(Given records):
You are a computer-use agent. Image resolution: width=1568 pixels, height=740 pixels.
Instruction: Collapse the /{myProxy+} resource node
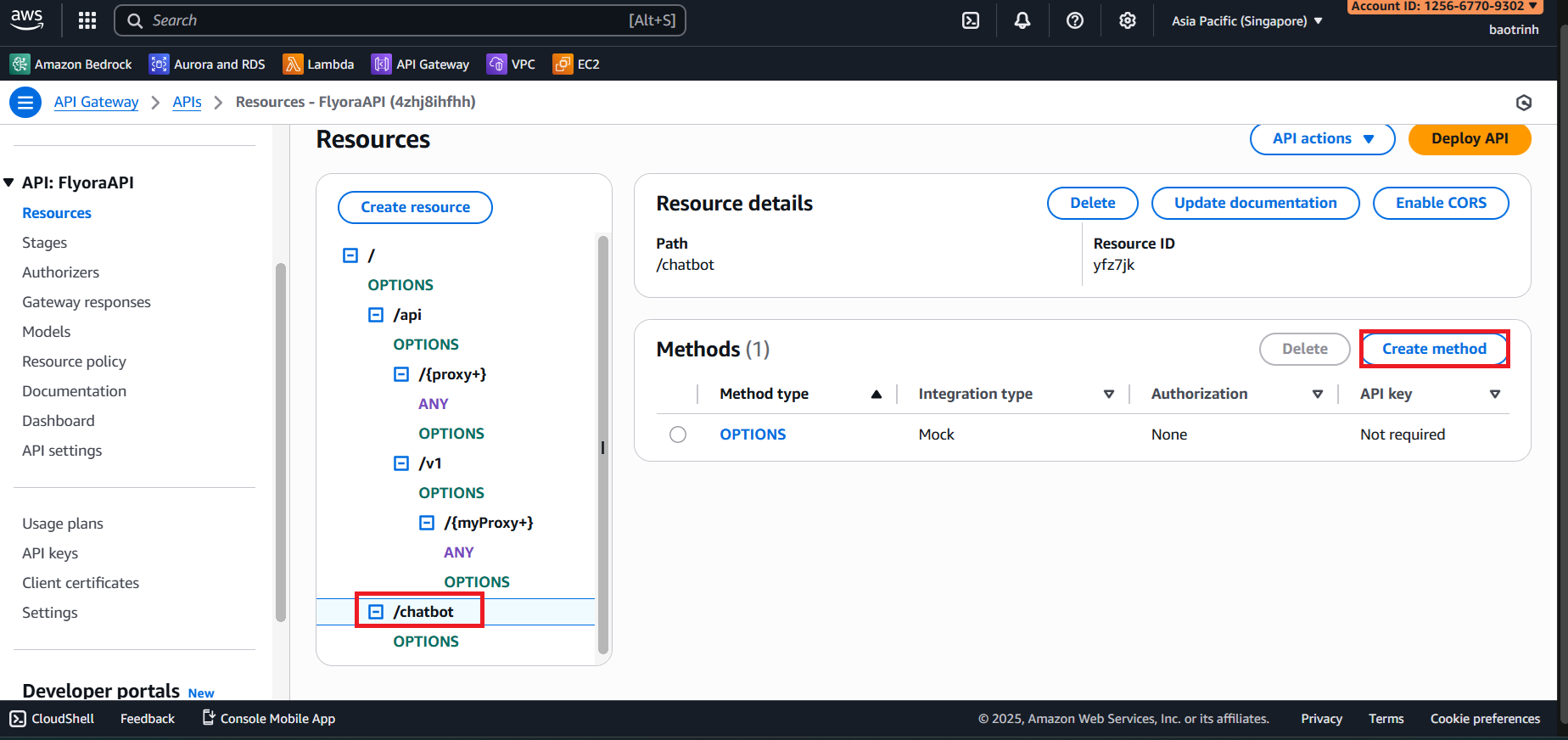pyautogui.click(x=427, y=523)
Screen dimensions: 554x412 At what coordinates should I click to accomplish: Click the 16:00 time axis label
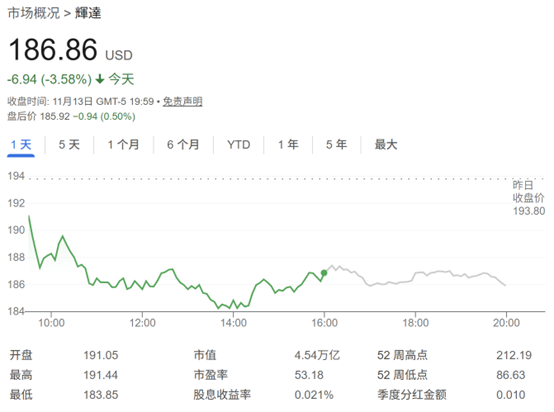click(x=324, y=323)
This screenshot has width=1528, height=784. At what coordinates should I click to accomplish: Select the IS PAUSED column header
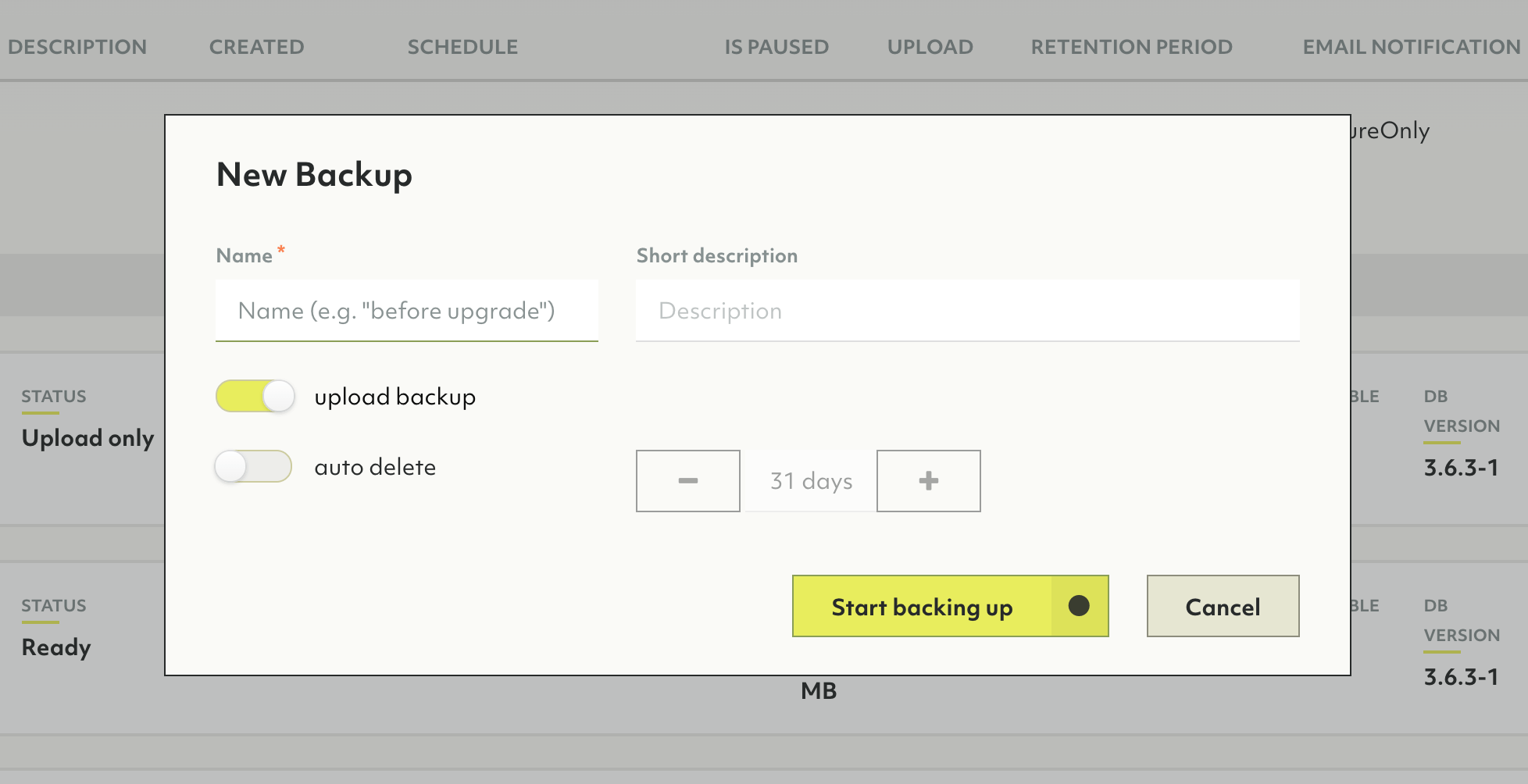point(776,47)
* * *
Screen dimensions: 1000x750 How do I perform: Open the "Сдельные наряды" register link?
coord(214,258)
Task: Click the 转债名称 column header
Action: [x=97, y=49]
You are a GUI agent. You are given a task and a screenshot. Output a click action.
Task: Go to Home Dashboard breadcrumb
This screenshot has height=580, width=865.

(What this task involves):
Copy out the listing word for word, starting at the line containing "You are a GUI" and ending after the line containing "This screenshot has height=580, width=865.".

(Solution to this exercise):
You are a GUI agent. You are given a task and a screenshot. Output a click action.
Task: Go to Home Dashboard breadcrumb
This screenshot has height=580, width=865.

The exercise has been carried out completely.